DESCRIPTION OF THE TASK: In the listing below, how many lines contain the string "grid"? Reply with the number alone.
|---|
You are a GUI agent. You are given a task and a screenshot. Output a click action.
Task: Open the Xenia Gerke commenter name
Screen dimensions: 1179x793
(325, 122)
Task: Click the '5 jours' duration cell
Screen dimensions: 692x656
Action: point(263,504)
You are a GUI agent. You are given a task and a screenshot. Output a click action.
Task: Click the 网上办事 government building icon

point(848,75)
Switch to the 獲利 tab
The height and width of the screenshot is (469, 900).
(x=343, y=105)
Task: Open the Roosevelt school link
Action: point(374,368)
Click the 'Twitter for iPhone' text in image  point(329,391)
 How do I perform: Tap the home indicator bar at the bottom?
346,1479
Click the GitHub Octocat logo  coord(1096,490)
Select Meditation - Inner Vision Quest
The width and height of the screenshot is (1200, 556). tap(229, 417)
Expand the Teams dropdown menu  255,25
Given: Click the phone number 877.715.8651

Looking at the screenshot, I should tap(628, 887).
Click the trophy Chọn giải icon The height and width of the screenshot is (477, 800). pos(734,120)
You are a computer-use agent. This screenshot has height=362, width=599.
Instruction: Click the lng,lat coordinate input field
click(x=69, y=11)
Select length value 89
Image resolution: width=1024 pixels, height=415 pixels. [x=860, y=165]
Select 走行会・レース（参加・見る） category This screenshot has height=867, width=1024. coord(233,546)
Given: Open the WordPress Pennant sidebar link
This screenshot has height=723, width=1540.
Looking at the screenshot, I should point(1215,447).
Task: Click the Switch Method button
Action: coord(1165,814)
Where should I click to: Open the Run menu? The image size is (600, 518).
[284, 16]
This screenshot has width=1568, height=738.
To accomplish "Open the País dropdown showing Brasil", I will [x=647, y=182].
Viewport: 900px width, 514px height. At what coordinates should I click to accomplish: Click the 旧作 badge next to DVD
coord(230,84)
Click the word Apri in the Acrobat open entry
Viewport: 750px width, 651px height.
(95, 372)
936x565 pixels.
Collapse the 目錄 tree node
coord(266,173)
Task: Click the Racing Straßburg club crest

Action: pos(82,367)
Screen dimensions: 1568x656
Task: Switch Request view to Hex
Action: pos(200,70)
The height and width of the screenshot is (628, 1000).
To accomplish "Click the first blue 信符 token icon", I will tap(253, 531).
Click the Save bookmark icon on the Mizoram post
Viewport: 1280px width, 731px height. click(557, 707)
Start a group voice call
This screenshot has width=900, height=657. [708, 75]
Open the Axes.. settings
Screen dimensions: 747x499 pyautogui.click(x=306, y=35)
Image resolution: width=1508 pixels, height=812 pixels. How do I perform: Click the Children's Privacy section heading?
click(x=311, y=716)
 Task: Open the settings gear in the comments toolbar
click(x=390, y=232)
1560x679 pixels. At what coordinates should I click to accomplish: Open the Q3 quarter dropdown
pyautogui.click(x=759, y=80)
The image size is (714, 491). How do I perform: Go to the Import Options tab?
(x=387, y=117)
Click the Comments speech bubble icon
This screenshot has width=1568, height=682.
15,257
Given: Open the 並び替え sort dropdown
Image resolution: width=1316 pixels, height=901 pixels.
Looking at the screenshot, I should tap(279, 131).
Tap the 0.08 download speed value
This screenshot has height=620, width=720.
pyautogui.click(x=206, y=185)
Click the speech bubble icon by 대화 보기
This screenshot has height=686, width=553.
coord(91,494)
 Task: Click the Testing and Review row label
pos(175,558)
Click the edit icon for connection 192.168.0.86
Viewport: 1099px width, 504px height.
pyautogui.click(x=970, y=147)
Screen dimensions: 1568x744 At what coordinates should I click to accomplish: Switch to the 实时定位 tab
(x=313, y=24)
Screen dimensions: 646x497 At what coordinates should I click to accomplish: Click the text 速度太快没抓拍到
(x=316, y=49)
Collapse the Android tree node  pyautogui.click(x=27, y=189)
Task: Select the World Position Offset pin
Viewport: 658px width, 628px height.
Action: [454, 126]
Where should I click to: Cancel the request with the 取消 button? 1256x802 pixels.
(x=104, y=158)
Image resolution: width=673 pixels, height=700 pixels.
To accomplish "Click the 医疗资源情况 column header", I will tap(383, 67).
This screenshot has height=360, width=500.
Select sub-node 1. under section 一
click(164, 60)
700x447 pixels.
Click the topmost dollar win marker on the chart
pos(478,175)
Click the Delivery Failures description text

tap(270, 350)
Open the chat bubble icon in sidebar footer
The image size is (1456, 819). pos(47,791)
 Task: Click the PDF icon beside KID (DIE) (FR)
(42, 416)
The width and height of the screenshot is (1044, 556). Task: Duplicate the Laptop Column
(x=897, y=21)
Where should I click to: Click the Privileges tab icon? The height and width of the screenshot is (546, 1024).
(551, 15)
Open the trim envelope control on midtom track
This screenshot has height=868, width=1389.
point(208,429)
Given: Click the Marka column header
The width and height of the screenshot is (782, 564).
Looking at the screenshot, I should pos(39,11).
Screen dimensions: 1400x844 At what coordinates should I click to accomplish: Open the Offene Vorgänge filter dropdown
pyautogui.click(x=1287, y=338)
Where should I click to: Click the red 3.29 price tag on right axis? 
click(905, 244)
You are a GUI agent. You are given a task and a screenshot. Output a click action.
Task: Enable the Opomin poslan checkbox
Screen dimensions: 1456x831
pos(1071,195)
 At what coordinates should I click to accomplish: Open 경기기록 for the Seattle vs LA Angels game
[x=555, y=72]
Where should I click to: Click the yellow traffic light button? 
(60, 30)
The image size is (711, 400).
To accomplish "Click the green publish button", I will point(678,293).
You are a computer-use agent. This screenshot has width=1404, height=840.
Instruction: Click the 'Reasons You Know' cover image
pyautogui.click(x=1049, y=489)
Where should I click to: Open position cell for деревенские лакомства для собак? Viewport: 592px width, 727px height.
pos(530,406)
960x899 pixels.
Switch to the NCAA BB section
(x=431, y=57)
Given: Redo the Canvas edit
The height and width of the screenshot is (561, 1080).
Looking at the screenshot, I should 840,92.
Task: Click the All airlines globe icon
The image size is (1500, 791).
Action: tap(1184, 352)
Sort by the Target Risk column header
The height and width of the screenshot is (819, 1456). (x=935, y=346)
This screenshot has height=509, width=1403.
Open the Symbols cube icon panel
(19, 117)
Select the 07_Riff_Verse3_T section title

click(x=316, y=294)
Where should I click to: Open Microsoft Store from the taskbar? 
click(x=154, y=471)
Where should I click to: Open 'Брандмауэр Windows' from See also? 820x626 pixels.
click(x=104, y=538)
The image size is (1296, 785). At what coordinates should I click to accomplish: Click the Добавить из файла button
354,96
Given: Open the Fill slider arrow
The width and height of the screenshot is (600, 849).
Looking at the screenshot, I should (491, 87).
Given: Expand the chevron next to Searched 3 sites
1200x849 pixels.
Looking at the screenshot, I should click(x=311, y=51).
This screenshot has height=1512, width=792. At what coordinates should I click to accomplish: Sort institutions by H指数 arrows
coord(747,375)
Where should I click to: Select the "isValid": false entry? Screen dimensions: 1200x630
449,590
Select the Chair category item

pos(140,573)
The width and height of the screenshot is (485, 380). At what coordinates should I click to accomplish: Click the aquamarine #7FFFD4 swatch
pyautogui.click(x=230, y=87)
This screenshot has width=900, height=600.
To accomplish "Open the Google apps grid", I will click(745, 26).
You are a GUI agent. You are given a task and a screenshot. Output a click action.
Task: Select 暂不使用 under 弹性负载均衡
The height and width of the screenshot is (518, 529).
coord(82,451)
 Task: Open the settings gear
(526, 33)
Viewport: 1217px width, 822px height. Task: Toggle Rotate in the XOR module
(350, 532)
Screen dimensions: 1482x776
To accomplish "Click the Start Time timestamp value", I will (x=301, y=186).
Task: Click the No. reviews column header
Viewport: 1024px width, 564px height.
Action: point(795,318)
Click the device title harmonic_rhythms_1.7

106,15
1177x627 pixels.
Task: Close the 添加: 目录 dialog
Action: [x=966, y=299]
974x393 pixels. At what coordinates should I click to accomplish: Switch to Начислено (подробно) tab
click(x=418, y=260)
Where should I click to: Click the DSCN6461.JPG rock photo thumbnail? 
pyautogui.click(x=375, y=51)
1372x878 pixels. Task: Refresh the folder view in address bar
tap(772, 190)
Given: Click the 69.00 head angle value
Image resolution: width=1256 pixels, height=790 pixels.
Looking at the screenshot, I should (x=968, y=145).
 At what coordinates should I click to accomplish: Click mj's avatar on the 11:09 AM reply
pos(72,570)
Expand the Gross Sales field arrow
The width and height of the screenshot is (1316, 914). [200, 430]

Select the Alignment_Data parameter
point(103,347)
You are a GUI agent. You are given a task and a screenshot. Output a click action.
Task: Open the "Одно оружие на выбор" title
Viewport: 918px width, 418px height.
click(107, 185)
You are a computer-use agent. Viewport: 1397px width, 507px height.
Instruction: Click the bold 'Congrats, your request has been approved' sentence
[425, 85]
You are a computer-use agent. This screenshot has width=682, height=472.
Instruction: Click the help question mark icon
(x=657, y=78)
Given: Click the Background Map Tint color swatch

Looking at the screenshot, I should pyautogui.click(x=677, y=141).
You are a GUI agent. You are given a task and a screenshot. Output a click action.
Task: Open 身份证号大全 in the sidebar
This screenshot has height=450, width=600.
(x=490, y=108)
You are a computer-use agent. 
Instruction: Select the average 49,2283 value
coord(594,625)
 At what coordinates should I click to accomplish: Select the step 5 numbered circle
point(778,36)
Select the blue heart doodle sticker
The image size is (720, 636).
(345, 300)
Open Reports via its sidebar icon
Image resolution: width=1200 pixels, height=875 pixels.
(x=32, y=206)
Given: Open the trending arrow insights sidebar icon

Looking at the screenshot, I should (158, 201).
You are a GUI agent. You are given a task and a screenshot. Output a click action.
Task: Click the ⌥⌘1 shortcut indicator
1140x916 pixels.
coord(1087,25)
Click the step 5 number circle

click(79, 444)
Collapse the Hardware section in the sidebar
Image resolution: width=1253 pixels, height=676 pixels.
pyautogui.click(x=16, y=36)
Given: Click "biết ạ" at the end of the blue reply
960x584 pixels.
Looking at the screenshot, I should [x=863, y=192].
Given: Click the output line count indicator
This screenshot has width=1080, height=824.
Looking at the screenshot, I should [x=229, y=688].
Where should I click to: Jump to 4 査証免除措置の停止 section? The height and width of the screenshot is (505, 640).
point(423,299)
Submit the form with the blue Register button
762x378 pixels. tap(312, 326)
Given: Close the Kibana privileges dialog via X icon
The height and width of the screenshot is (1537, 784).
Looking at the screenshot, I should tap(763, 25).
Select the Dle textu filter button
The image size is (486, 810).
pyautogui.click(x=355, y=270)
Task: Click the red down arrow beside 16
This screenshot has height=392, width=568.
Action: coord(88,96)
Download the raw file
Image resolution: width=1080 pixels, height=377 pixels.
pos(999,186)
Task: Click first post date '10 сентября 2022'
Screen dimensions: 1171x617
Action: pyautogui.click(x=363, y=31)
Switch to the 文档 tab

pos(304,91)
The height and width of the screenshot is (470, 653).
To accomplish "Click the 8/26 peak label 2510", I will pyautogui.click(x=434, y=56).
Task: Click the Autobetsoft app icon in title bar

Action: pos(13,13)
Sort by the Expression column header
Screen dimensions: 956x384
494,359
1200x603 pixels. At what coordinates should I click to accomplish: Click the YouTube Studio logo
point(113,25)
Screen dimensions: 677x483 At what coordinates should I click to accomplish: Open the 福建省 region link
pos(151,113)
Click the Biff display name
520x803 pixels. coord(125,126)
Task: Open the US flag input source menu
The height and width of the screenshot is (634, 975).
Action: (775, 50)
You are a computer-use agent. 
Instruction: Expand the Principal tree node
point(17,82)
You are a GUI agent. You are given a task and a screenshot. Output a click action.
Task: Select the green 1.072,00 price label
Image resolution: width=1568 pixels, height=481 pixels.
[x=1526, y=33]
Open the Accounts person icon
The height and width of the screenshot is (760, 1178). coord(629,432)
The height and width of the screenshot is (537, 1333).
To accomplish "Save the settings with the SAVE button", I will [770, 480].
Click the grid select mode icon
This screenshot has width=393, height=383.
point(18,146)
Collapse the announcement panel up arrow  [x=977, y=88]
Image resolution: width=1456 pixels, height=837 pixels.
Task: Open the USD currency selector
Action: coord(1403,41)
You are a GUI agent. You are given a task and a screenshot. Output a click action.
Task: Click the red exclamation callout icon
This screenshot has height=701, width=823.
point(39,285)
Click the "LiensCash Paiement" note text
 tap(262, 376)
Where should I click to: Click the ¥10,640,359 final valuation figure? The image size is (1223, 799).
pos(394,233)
|---|
ANSWER SECTION: 2